Stored records:
— start —
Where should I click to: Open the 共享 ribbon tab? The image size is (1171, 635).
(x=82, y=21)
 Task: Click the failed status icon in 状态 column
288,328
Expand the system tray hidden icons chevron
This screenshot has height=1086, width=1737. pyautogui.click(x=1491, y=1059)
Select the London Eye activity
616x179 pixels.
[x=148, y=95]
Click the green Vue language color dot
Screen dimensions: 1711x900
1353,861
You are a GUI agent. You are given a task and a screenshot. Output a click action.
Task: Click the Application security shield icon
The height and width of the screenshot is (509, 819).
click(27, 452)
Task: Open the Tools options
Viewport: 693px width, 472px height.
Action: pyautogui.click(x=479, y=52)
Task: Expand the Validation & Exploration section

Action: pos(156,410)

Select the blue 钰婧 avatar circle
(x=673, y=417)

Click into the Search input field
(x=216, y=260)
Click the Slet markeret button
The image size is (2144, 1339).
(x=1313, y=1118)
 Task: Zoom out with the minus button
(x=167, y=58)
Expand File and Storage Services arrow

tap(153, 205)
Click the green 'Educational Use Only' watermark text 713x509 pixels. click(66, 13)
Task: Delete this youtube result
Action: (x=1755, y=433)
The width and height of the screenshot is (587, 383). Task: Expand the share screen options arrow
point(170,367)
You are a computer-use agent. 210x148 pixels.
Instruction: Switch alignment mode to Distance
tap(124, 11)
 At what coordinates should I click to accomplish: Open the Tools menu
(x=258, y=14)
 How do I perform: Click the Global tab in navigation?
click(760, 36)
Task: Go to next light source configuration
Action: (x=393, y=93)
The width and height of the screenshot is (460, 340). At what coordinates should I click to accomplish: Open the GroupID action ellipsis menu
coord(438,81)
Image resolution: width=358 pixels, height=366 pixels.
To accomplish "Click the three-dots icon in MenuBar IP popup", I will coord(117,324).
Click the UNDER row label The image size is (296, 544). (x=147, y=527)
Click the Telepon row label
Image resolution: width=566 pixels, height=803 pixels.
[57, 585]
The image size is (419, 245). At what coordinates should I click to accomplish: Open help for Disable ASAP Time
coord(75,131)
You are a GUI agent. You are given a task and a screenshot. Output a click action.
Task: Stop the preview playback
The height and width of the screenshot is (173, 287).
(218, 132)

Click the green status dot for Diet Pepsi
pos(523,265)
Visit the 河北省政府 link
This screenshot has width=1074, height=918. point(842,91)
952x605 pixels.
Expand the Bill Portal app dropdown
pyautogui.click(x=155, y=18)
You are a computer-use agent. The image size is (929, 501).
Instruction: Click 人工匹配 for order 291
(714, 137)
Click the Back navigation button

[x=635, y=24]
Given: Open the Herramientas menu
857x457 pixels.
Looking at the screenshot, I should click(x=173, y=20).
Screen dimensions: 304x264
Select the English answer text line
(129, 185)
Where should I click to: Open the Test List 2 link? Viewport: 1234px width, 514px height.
— end —
Required task: Output these lines again word for word, every record included.

Problem solution:
Where should I click to: Open the 共享 ribbon tab? The image size is (1171, 635).
(x=82, y=21)
 Task: Click the failed status icon in 状态 column
288,328
Expand the system tray hidden icons chevron
This screenshot has height=1086, width=1737. pyautogui.click(x=1491, y=1059)
Select the London Eye activity
616x179 pixels.
[x=148, y=95]
Click the green Vue language color dot
Screen dimensions: 1711x900
1353,861
You are a GUI agent. You are given a task and a screenshot. Output a click action.
Task: Click the Application security shield icon
The height and width of the screenshot is (509, 819).
click(27, 452)
Task: Open the Tools options
Viewport: 693px width, 472px height.
Action: pyautogui.click(x=479, y=52)
Task: Expand the Validation & Exploration section

Action: pos(156,410)

Select the blue 钰婧 avatar circle
(x=673, y=417)

Click into the Search input field
(x=216, y=260)
Click the Slet markeret button
The image size is (2144, 1339).
(x=1313, y=1118)
 Task: Zoom out with the minus button
(x=167, y=58)
Expand File and Storage Services arrow

tap(153, 205)
Click the green 'Educational Use Only' watermark text 713x509 pixels. click(66, 13)
Task: Delete this youtube result
Action: (x=1755, y=433)
The width and height of the screenshot is (587, 383). Task: Expand the share screen options arrow
point(170,367)
You are a computer-use agent. 210x148 pixels.
Instruction: Switch alignment mode to Distance
tap(124, 11)
 At what coordinates should I click to accomplish: Open the Tools menu
(x=258, y=14)
 How do I perform: Click the Global tab in navigation?
click(760, 36)
Task: Go to next light source configuration
Action: (x=393, y=93)
The width and height of the screenshot is (460, 340). At what coordinates should I click to accomplish: Open the GroupID action ellipsis menu
coord(438,81)
Image resolution: width=358 pixels, height=366 pixels.
To accomplish "Click the three-dots icon in MenuBar IP popup", I will coord(117,324).
Click the UNDER row label The image size is (296, 544). (x=147, y=527)
Click the Telepon row label
Image resolution: width=566 pixels, height=803 pixels.
[57, 585]
The image size is (419, 245). At what coordinates should I click to accomplish: Open help for Disable ASAP Time
coord(75,131)
You are a GUI agent. You are given a task and a screenshot. Output a click action.
Task: Stop the preview playback
The height and width of the screenshot is (173, 287).
(218, 132)

Click the green status dot for Diet Pepsi
pos(523,265)
Visit the 河北省政府 link
This screenshot has width=1074, height=918. point(842,91)
952x605 pixels.
Expand the Bill Portal app dropdown
pyautogui.click(x=155, y=18)
You are a computer-use agent. The image size is (929, 501).
Instruction: Click 人工匹配 for order 291
(714, 137)
Click the Back navigation button

[x=635, y=24]
Given: Open the Herramientas menu
857x457 pixels.
Looking at the screenshot, I should click(x=173, y=20).
Screen dimensions: 304x264
Select the English answer text line
(129, 185)
Where should I click to: Open the Test List 2 link? Viewport: 1234px width, 514px height.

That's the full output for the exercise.